» **Written task**
Copy these items word for word, leaving out the pictures.

[Stored items]
+ + + + +
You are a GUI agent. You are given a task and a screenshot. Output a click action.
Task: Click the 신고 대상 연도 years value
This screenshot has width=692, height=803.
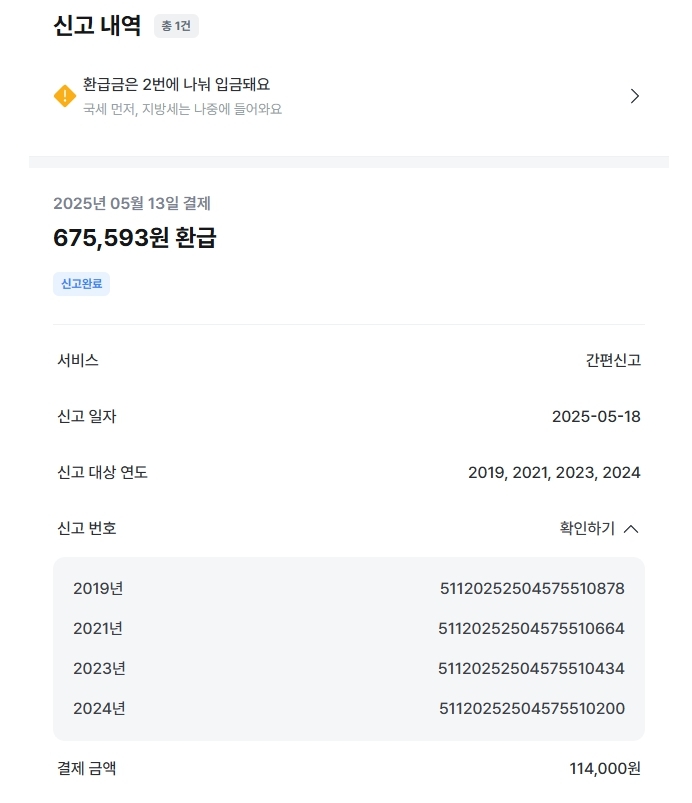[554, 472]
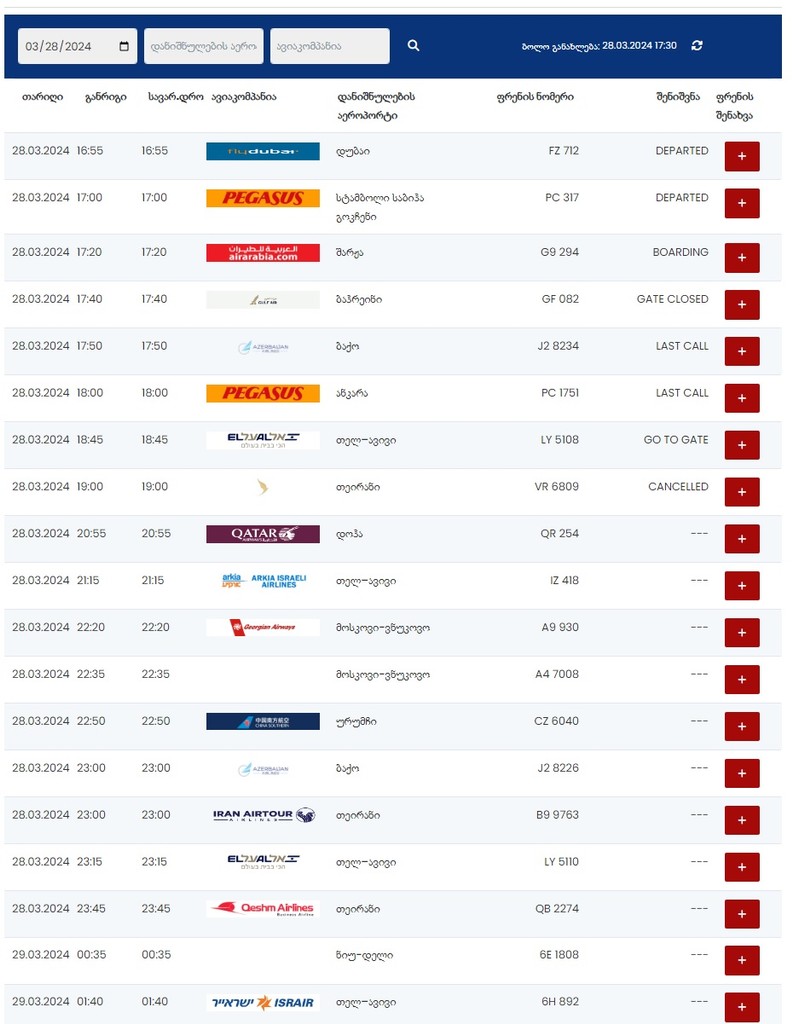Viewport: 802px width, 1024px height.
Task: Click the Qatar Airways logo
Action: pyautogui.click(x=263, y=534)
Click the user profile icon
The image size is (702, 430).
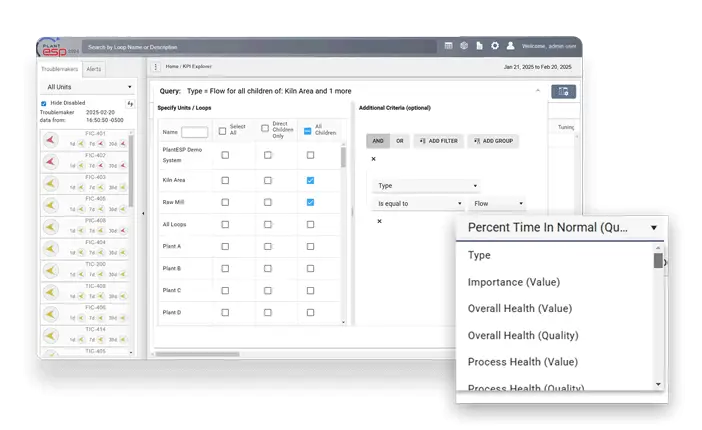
+ + + + +
» **Expected answer**
You are a GUI agent. You are given a task and a screenshot. Output a click action.
Task: Click the 신고 대상 연도 years value
This screenshot has width=692, height=803.
[554, 472]
Viewport: 802px width, 1024px height.
Task: Click the Qatar Airways logo
Action: pyautogui.click(x=263, y=534)
Click the user profile icon
The image size is (702, 430).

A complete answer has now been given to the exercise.